Based on many of the true life experiences of Gregory David Roberts – who after the failure of his marriage in Australia became a heroin addict, robber, inmate, escapee, and finally a refugee hiding out in India – Shantaram is stellar fiction that will leave you with many questions about how much of the story actually happened and how much was devised by Roberts’ literary genius. You may also find yourself falling in love with its author because of his intellect, charisma, and the sheer magnitude of his gigantic heart.

This book should be required reading for every college and university student on the planet. It’s a story that should be read, if possible, before embarking on the major part of your life’s journey. It is filled with so many exquisitely written passages and profound and remarkable quotes that you will be able to find something in it to express almost every situation you could possibly encounter.

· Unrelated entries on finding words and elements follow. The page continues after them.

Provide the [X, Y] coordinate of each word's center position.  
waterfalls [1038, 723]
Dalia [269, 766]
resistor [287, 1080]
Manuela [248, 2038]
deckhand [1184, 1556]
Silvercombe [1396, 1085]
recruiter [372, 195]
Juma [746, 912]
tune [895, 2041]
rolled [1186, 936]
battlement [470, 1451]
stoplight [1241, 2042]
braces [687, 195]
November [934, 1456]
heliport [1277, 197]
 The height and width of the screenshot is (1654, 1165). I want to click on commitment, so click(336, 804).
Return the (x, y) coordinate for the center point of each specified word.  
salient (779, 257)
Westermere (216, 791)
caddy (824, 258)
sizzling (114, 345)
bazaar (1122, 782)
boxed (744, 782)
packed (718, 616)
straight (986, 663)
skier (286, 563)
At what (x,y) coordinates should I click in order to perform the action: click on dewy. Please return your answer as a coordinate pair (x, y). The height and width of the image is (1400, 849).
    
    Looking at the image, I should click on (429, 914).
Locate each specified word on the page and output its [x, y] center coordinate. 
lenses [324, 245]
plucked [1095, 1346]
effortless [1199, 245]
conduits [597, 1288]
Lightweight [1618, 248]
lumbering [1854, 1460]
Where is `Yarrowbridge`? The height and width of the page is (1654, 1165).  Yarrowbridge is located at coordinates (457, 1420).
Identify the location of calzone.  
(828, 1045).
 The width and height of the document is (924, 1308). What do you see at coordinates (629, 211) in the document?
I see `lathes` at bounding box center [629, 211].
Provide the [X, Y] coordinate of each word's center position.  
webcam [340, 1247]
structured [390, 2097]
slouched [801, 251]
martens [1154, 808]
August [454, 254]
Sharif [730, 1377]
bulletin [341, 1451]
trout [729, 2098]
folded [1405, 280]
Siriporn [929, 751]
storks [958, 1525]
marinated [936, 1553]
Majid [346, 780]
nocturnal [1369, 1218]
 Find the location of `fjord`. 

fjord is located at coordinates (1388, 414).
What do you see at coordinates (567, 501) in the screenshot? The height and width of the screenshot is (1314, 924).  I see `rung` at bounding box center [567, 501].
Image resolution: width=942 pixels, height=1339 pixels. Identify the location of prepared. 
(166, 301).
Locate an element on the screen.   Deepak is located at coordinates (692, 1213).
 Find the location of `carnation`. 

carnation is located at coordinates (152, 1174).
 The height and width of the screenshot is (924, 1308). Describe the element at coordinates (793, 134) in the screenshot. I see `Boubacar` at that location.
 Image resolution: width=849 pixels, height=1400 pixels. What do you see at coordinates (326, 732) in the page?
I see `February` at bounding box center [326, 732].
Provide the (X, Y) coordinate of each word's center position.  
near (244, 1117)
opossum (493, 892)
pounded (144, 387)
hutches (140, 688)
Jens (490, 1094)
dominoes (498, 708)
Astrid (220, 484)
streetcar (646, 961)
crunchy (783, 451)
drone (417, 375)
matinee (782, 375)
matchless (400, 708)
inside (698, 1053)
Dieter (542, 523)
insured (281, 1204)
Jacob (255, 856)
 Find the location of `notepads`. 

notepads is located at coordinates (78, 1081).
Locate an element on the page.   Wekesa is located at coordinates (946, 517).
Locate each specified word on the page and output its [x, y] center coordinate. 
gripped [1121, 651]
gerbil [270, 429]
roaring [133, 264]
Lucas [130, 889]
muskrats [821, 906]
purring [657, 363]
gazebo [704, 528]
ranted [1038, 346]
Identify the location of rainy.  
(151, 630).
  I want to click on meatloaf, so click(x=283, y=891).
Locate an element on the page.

“Everything you ever sense, in touch or taste or sight or even thought, has an effect on you that’s greater than zero. Some things, like the background sound of a bird chirping as it passes your house in the evening, or a flower glimpsed out of the corner of an eye, have such an infinitesimally small effect that you can’t detect them. Some things, like triumph and heartbreak, and some images, like the image of yourself reflected in the eyes of a man you’ve just stabbed, attach themselves to the secret gallery and they change your life forever.”

The characters, particularly his closest friends outside of the mafia council, such as Prabaker, Johnny Cigar, Qasim Ali Hussein and the slum dwellers, and the European crowd from Leopold’s Bar: Karla, Lisa, Didier, Ulla and Modena, Maurizio, Lettie and Vikram, Scorpio George and Gemini George, as well as Abdullah, Khader Khan and the other members of the Bombay mafia, are richly developed and fully realized and as a reader you become invested in them as you experience their joys and tragedies. I believe that some of these characters were amalgamations of several different people who Roberts knew in India in the 80s, but the world he creates through their eyes is as complex and colourful as the one we live in at this moment. Rarely, have I read a book that so completely transported me into the author’s world and seldom have I thought of one so much after I’d put the book down.

As I read the last few pages of this giant tome, tears trickled down my face, because of what Roberts had written in ending this part of his tale, and because I had come to the end and now I have to wait for the sequel to be published; hopefully in September 2011. Having a writer’s work that is this good, to look forward to, is something exceptional indeed. Gregory David Roberts’ life has been beyond extraordinary.

I won’t say anything more but READ THIS BOOK.

NOTE (as of March 2021): A TV series based on Shantaram and its sequel The Mountain Shadow is currently in production with Apple TV+, Paramount TV and Anonymous Content. Shooting was interrupted due to the impact of the Covid-19 pandemic. The series is set to resume filming in 2021.